_Document excerpt_.
[Start of Attachment]

At the time of the Yalta meeting between Franklin D. Roosevelt, Winston Churchill, and Joseph Stalin in early 1945, it appeared that the Red Army would occupy most of Germany and certainly Berlin. Eisenhower was advancing cautiously in the Rhineland, careful not to expose his flanks to a German counterattack, and he anticipated that his forces would not be able to cross the Rhine until the spring floods had subsided. However, when American troops captured the bridge at Remagen and General Patton forced separate crossings of the great river, it quickly became apparent that he could advance into the heart of Germany almost as fast as he could supply his vehicles with gasoline. Germans were eager to surrender to American and British troops because both Goebbels and swiftly spreading rumor were telling them that they had to expect terrible retribution for the Nazi crimes in Russia, while offering hope that wonder weapons would reverse the battlefield situation within days or weeks.
Stalin understood the significance of this development. Therefore, while telling Eisenhower that Soviet forces were being directed toward Saxony (and encouraging the bombing of Dresden as part of this campaign), he gave orders to his marshals Zhukov and Konev to take Berlin immediately, no matter what it cost.
The German army, meanwhile, was completely disorganized. Whatever hope Guderian and his generals had of making effective resistance was spoiled by Hitler, who tied down experienced units and equipment in irrelevant fortresses that were soon far behind Soviet lines and diverted the few available reserves to hopeless offensive operations on scattered fronts; in return, Guderian received phantom armies and untrained, almost unarmed militia (Volksturm) units composed of half-grown children and aged men. Even so, Guderian prepared a strong defensive line along the mud flats of the Oder River, forty miles east of Berlin, where Zhukov’s troops almost bled to death in their desperate and poorly coordinated assaults on the slippery slopes of the Seelow Heights. Guderian lacked reinforcements, fuel, and ammunition, but Hitler blamed this, as every other failure, on cowardice and treason.

[End of Attachment]

_Recorded data_.
[Start of Attachment]

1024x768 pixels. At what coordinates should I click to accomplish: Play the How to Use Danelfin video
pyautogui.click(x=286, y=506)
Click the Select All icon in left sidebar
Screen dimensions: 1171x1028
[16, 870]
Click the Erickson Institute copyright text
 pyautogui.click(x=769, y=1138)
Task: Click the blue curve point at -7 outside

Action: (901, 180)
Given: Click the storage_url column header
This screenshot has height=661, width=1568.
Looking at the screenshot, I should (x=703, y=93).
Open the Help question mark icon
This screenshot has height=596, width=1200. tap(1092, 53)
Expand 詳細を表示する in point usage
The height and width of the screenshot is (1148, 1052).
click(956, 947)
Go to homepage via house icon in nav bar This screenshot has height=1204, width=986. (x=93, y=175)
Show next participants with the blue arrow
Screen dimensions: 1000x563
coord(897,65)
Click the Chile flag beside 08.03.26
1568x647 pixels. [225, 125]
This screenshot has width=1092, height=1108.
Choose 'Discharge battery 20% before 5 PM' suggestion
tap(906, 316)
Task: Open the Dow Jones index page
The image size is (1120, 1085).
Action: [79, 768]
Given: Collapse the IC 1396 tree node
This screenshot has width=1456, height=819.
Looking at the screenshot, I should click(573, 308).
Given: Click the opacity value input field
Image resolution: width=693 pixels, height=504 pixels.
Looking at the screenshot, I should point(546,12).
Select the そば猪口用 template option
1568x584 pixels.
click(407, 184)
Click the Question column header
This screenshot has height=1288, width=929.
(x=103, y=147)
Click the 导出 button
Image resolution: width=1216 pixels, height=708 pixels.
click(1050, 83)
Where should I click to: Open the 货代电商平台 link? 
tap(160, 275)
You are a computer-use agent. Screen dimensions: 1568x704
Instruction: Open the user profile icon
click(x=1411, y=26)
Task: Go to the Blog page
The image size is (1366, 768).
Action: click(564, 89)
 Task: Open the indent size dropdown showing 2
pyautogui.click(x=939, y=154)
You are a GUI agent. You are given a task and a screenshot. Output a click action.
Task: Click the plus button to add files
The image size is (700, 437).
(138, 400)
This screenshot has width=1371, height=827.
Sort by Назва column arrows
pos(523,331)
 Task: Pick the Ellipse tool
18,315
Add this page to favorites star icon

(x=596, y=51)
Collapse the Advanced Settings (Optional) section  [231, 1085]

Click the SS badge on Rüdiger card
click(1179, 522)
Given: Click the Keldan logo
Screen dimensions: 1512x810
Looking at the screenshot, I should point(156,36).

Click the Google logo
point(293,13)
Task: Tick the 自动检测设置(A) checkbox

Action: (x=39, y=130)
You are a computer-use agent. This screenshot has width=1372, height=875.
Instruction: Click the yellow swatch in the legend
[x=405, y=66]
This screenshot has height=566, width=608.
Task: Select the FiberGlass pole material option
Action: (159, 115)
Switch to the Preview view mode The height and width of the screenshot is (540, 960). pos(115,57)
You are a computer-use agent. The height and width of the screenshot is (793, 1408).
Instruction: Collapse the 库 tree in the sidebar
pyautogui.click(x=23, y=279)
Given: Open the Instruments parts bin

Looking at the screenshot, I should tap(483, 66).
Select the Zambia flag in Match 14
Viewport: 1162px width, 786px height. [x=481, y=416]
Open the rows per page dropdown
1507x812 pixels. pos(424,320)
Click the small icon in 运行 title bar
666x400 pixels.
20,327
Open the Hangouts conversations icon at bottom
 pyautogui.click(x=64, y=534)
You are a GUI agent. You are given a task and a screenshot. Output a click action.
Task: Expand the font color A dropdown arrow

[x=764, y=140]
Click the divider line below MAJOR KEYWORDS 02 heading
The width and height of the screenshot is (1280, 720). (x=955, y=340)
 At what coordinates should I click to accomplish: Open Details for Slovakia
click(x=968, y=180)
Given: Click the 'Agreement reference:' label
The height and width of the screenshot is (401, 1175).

[End of Attachment]

_Questions to answer_.
(a) In the excerpt about the final months of the war in Germany, where did Guderian prepare a strong defensive line?
(b) Reproduce the excerpt about the final months of the war in Germany, everything from "Stalin understood the" down to "what it cost.".
(c) Take the excerpt about the final months of the war in Germany further, writing on from its last sentence.
The listing is separate material and has no connection to the excerpt about the final months of the war in Germany.

_Expected results_.
(a) Along the mud flats of the Oder River, forty miles east of Berlin.

(b)
Stalin understood the significance of this development. Therefore, while telling Eisenhower that Soviet forces were being directed toward Saxony (and encouraging the bombing of Dresden as part of this campaign), he gave orders to his marshals Zhukov and Konev to take Berlin immediately, no matter what it cost.

(c)
Himmler, whose ineffective leadership on the Vistula River line was obscured somewhat by his theatrical performances at conferences with Hitler, demanded harsh punishment for incompetents and defeatists; meanwhile, despite his putative loyalty to the Führer, he was plotting ways to contact the West in order to negotiate a separate peace that would leave him as leader of Germany; the death camps had not yet been discovered, and he was blind to the reaction that civilized people would have when they learned of them. His SS units, used mainly to enforce his decrees against desertion and defeat, were unable and unwilling to fight alongside the regular army (the Wehrmacht).
As American troops reached the Elbe, Stalin increased the pressure on his marshals to capture Berlin quickly (and with it the scientists, equipment, and uranium involved in the German atomic bomb program). Soon Soviet troops were hitting one another with artillery and small arms fire in their frenzied and chaotic rush through the maze of canals and lakes of the metropolitan region; they soon discovered that massive bomb damage had clogged streets and made buildings into small forts.